=== Activity ===
In the listing below, locate the line that contains "This screenshot has height=168, width=187." and the line that contains "Reply to LjuticaB.'s". Restate word for word those two lines and every line between them, and nothing else.
:::::
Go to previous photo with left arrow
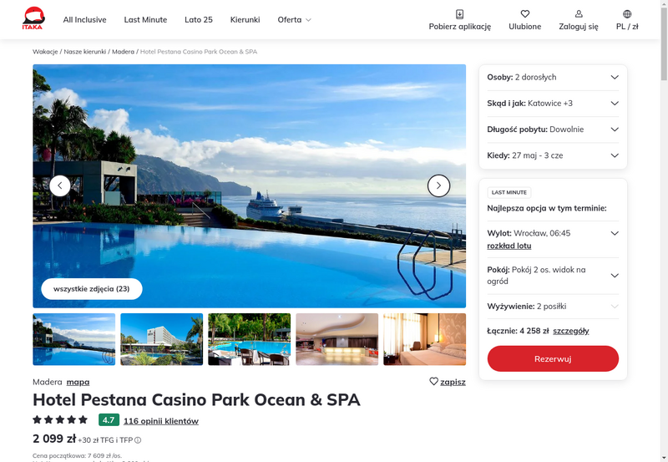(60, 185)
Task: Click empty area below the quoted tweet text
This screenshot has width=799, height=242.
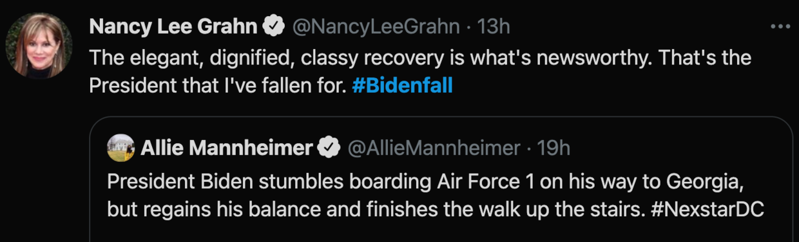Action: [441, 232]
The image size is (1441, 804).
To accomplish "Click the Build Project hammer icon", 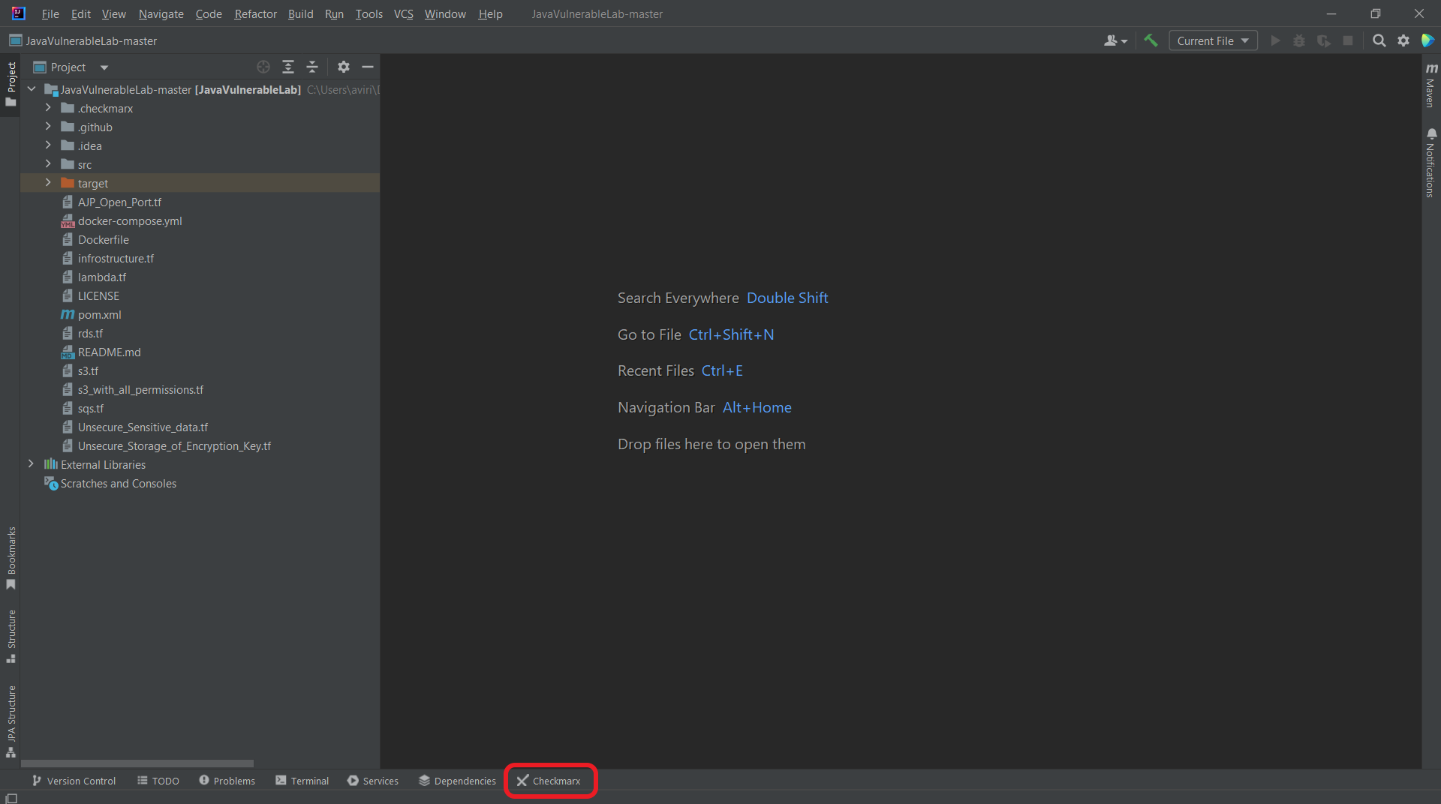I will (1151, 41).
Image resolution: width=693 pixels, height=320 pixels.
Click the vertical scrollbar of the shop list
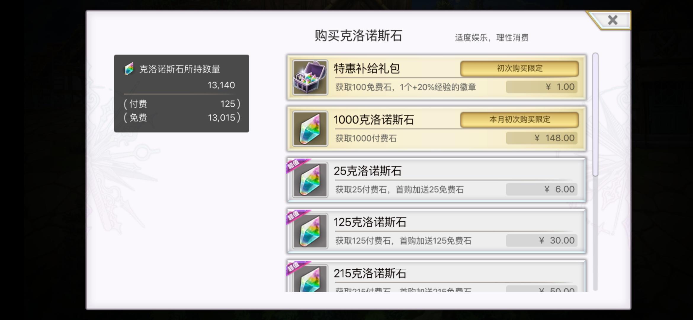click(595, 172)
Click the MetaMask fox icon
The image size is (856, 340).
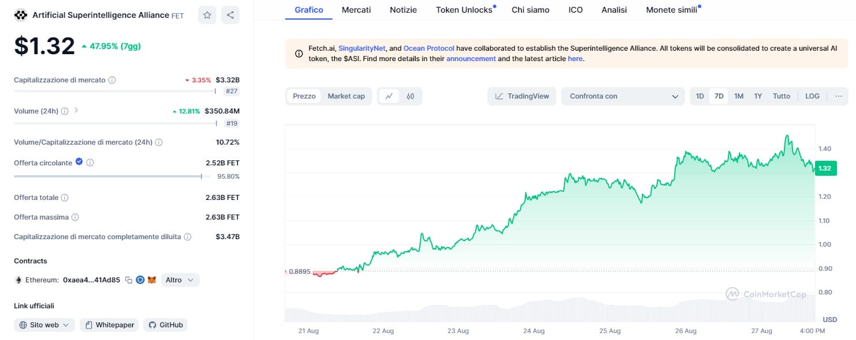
:::::
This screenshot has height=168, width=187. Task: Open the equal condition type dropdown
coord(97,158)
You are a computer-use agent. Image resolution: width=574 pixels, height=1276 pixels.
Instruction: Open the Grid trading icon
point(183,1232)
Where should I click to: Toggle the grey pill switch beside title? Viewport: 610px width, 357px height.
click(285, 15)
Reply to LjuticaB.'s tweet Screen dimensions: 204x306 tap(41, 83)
:::::
=== Problem solution ===
This screenshot has height=168, width=187. Task: Open the equal condition type dropdown
coord(97,158)
You are a computer-use agent. Image resolution: width=574 pixels, height=1276 pixels.
Instruction: Open the Grid trading icon
point(183,1232)
Where should I click to: Toggle the grey pill switch beside title? Viewport: 610px width, 357px height.
click(285, 15)
Reply to LjuticaB.'s tweet Screen dimensions: 204x306 tap(41, 83)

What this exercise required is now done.